Rupture de la concession eau et électricité: la SEEG appelle au respect du droit

Dans un communiqué rendu public ce vendredi 16 février 2018, la Société d’énergie et d’eau du Gabon (Seeg), a appelé le gouvernement à respecter les règles de droit applicables en matière de rupture de contrat.



A la suite de l’annonce de la rupture du contrat de concession qui liait l’Etat gabonais  à la Société d’énergie et d’eau du Gabon, filiale du Groupe français Veolia par communiqué de presse, la direction générale de la SEEG a réagi, en regrettant et qualifiant de soudaine la position du gouvernement.

«La SEEG regrette la décision soudaine prise ce jour par le Ministère de l’Eau et de l’énergie du Gabon de rompre la convention de concession et l’usage brutal des forces de l’ordre gabonaises qui ont réquisitionné l’entreprise», précise le communiqué de la direction générale de la Société d’énergie et d’eau du Gabon.

Rappelant qu’elle a été un partenaire responsable de l’Etat gabonais, consciente des ses missions, la SEEG a précisé qu’elle accompagne et suit la croissance du Gabon depuis plus de 20 ans, prenant pour preuve : l’augmentation de 200% du nombre de clients desservis en eau et en électricité en 20 ans, un taux de desserte de 89% en électricité et 92 % en eau qui fait du Gabon un des leaders en Afrique.

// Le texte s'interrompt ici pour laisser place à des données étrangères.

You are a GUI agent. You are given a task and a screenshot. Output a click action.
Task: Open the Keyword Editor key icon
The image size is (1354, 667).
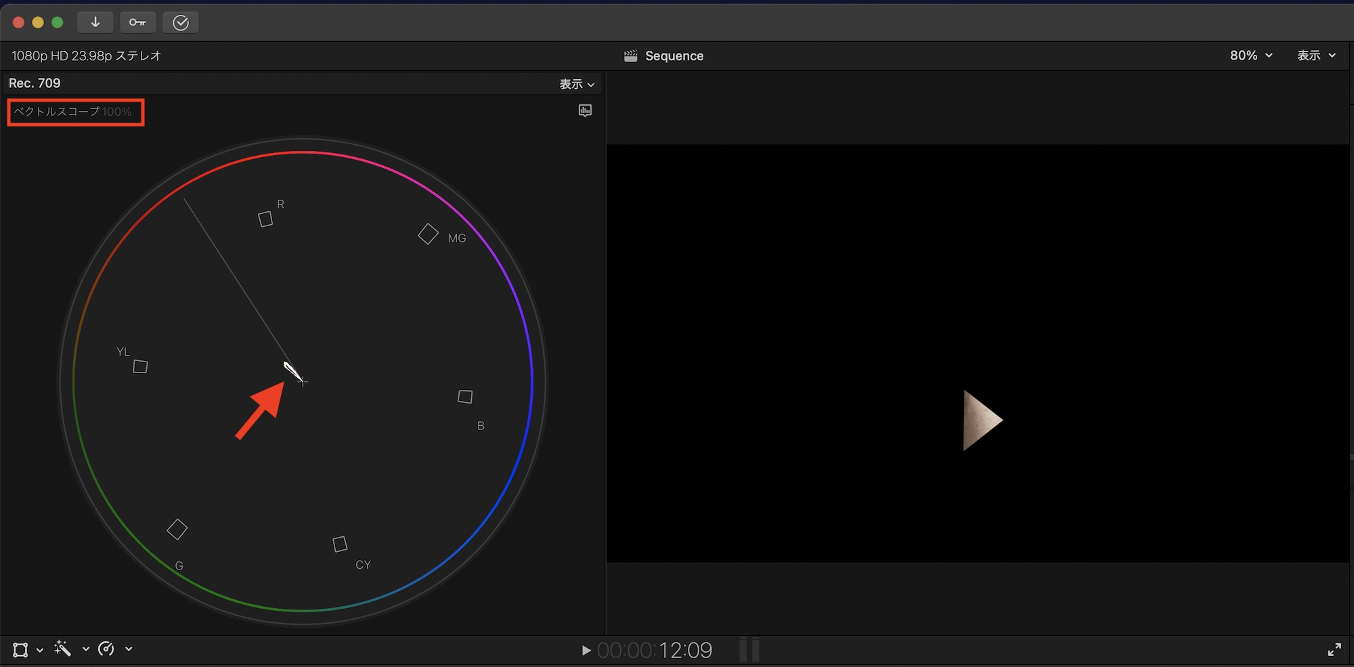pos(137,22)
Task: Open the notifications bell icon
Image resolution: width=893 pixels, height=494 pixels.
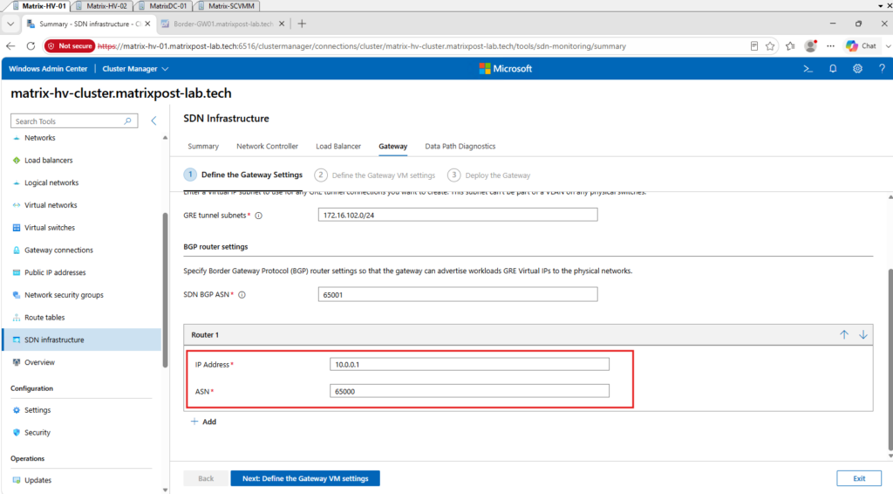Action: tap(833, 69)
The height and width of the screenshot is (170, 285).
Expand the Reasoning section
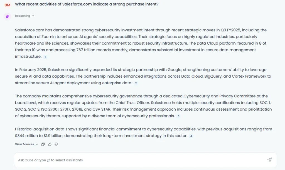tap(23, 16)

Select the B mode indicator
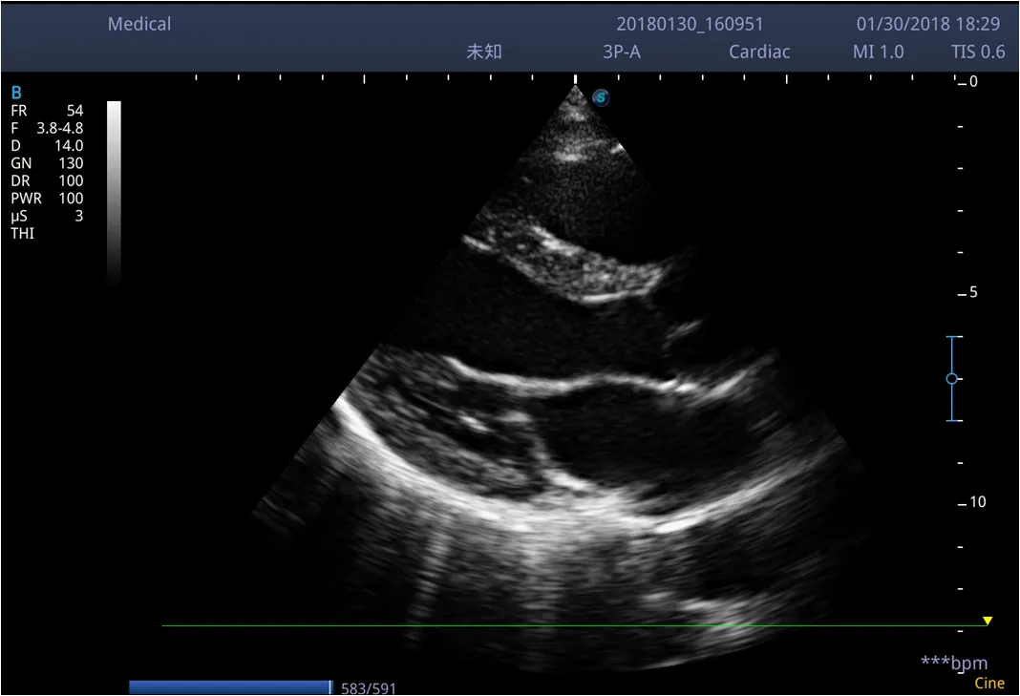16,93
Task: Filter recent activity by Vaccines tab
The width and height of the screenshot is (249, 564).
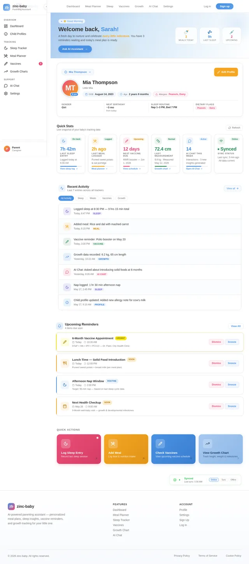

Par ailleurs, la SEEG s’attend à ce que l’Etat gabonais qui a rompu la convention de concession de manière brutale, respecte les règles de droit applicables et espère que la «population gabonaise continuera de bénéficier d’une eau potable, saine, aux normes internationales et d’une électricité meilleure au regard des conditions de travail du pays».